Validation is deterministic:

discovery and holdout splits are derived from clip identity + run seed
discovery must pass corrected significance and directionality checks
holdout must replicate the direction/effect gate before status becomes validated

These details are included directly in run JSON (findings, top_finding, validation_summary, findings_methods), so an external reviewer can audit the exact evidence path.

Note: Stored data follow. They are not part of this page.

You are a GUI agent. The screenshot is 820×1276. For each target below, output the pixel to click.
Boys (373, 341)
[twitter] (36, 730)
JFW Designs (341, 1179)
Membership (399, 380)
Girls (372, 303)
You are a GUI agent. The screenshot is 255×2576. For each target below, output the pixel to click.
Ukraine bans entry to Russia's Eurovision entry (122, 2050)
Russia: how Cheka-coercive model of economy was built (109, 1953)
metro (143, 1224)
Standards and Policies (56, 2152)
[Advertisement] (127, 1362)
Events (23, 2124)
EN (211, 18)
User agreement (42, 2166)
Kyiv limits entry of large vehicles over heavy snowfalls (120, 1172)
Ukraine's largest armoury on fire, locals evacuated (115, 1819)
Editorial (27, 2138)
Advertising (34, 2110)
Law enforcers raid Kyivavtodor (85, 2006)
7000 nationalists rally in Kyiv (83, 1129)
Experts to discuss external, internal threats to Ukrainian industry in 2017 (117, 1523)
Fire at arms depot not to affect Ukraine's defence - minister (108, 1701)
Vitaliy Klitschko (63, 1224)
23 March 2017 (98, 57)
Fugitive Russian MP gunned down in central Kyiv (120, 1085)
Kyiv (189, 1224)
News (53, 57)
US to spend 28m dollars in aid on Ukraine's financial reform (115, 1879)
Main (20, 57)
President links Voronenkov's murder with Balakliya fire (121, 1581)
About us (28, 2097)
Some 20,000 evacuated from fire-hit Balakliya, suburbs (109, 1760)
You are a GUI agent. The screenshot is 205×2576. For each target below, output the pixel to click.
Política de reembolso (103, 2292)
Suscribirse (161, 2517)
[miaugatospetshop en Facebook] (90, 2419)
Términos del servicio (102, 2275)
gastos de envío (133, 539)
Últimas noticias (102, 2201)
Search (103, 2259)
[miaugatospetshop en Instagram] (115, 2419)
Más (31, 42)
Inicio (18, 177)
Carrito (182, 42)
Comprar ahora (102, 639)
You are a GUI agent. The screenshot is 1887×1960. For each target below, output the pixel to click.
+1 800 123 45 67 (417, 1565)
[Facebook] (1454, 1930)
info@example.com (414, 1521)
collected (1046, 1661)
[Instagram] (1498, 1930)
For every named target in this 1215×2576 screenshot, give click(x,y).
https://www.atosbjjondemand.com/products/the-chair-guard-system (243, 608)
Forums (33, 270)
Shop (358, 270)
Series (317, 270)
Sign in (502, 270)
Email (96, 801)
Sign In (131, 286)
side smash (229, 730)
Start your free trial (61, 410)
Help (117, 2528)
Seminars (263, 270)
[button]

audiobench push is suite-agnostic and works for all shipped suites. It reads your run JSON, computes payload_sha256 over the canonical payload, and uploads a signed submission to a Hugging Face dataset path:

submissions/<suite-with-/-replaced-by-__>/<run_hash>.json

This makes the uploaded score auditable: the leaderboard entry includes the complete run payload and its hash.

hf auth login
audiobench push results/sound-id-heuristic.json --pretty-json

If --repo is omitted, push defaults to <your-username>/audiobench-leaderboard-submissions.

What's NOT pinned¶

Model weights for non-bundled adapters. If clap-base or qwen2-audio-7b upstream re-uploads checkpoints under the same name, your numbers can drift. Pin the checkpoint hash in your own pipeline if this matters to you.
Hardware non-determinism. Most Qwen2-Audio inference paths run with do_sample=False (deterministic), but some accelerators (especially with reduced-precision attention) can produce slightly different logits between runs. The yes/no parser is permissive enough that this rarely flips a decision; if it does, you'll see it in the per-probe JSON.
Resampling and codec edge cases when you supply your own data through a pack. The same .wav file fed through different host-side resamplers can produce different fingerprints.

Compare semantics¶

audiobench compare a.json b.json per-suite:

ab/asr-robust: lower WER wins, computed per condition and on the weighted mean.
ab/asr-hallucination: lower hallucination wins, plus top-finding validation status is shown for each run.
ab/sound-id: higher recall wins, lower FPR wins, F1 is reported alongside as a single-number summary.

By default, compare refuses to compare two ab/sound-id runs whose prompt configs disagree. Use --allow-mismatched-prompt to override; the comparison header will annotate the mismatch.